__EXERCISE__
Your answer should be the lines below from the one with "Instruction: Maximize the browser window" to the one with "Click AL BATTASH text under the bottle crest", both included, given again exactly and with nothing added.

___ GIVEN INFORMATION

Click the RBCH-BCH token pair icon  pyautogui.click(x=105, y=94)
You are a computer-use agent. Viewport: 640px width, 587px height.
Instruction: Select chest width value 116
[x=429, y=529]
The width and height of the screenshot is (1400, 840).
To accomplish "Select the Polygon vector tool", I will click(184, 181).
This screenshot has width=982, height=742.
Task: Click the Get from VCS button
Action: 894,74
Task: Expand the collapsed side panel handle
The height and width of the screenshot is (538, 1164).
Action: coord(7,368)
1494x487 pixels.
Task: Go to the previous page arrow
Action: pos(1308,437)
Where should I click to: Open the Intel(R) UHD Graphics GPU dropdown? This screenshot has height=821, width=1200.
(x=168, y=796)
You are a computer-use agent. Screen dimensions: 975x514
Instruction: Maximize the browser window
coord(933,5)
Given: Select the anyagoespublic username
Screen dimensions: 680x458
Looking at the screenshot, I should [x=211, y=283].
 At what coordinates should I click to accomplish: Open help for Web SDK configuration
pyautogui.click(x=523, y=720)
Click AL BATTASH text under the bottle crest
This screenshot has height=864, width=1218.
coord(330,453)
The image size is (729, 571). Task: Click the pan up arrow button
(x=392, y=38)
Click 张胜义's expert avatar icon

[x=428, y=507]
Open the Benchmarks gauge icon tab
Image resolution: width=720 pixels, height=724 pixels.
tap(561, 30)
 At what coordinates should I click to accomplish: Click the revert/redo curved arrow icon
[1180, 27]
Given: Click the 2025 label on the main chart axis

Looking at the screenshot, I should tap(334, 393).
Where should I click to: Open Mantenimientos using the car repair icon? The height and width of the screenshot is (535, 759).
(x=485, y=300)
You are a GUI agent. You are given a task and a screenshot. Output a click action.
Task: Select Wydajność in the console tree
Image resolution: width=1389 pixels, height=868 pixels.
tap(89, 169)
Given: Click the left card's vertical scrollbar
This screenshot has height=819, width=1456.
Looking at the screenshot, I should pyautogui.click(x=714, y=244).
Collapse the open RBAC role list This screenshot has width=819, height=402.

______

__THE COMPLETED TASK__
Instruction: Maximize the browser window
coord(933,5)
Given: Select the anyagoespublic username
Screen dimensions: 680x458
Looking at the screenshot, I should [x=211, y=283].
 At what coordinates should I click to accomplish: Open help for Web SDK configuration
pyautogui.click(x=523, y=720)
Click AL BATTASH text under the bottle crest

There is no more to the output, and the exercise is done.